Task prompt » The answer is the data below, repeated exactly, with no pictures included.

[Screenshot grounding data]
Content starts

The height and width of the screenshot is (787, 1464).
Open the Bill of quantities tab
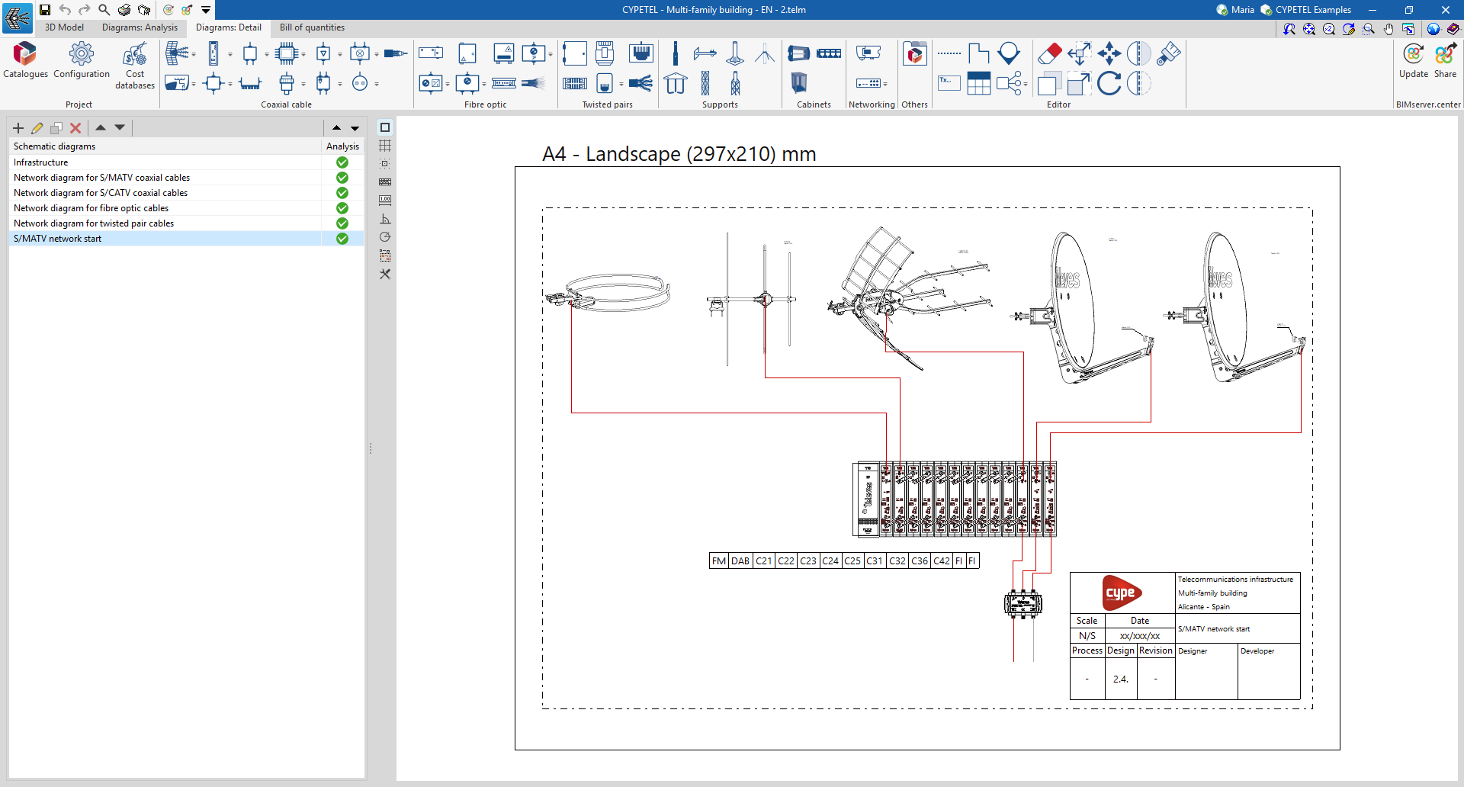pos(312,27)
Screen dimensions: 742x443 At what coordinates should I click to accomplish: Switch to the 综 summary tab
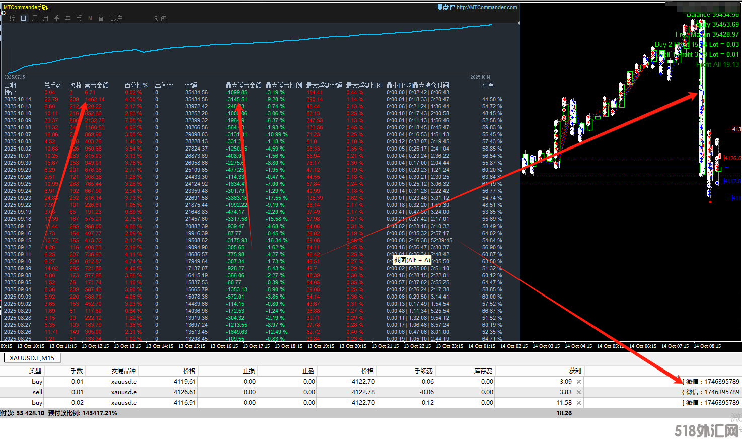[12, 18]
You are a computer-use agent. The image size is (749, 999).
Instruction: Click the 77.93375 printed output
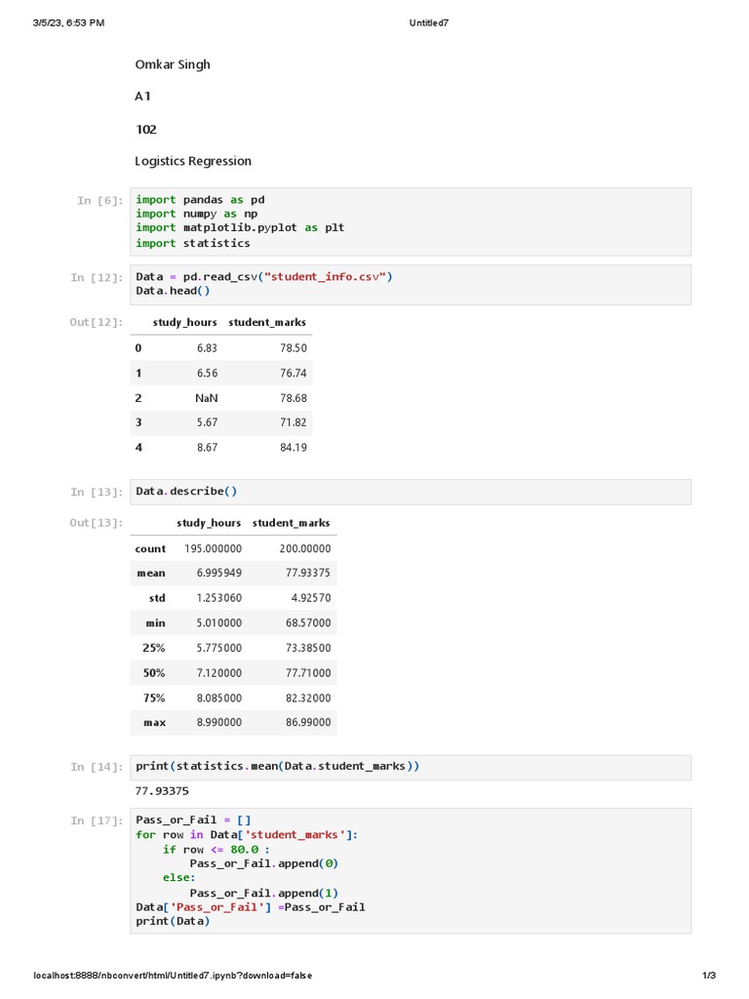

Content ends

Result of this task »
The height and width of the screenshot is (787, 1464).
Open the Bill of quantities tab
pos(312,27)
Screen dimensions: 742x443 At what coordinates should I click to accomplish: Switch to the 综 summary tab
[12, 18]
You are a computer-use agent. The image size is (749, 999).
Instruction: Click the 77.93375 printed output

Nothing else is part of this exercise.